My Secret Life
In these times of Twitter and online journals that amount to public diaries there is a growing fear that we've willingly given away our privacy. Not only does such openness make us susceptible to fraud or exploitation, but it's just plain annoying. Perhaps offsetting this exposure is the ability to be completely anonymous online ("On the Internet, nobody knows you're a dog.")
I enjoy some of that anonymity while generally keeping a pretty transparent online life (though Facebook may be the straw that broke this camel's back). I do have a secret. I download movies. I only download movies that I'd be too embarrassed to rent at our local video store. For instance, I recently rented an early Polanski film, Cul-de-Sac, considered one of his important early films (along with Knife in the Water — another film I've rented) but I recently downloaded Hancock and Tropic Thunder. Both are entertaining to a point yet if I'd rented them, I would've felt cheated of the dollars I'd spent and the time wasted. By downloading them, neither did I have to waste any money or any time spent standing in the video store trying to make up my mind.

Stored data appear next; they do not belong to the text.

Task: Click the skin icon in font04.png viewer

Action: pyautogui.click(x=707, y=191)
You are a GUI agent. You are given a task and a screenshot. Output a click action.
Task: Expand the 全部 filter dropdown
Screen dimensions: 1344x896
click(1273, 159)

Plus, my record of video rentals remains clean (save for a couple of Will Ferrell films). You see, I know that the receipts of my rentals are my "public record" of my movie watching and cinematic tastes. Which presents a curious conundrum for all the sociologists thinking about such things. Maybe people are sophisticated enough to know that all of their "tweets" and posts are out in the public view and are really a very different person on the other side of the keyboard.
Then again, pollsters already know this. It's known that respondents to surveys generally answer as they think they're expected to answer and what they're really thinking is something quite different (see the "Bradley Effect"). Couldn't the same thing be true of our online personas?
Only time will tell or maybe time will keep that to itself.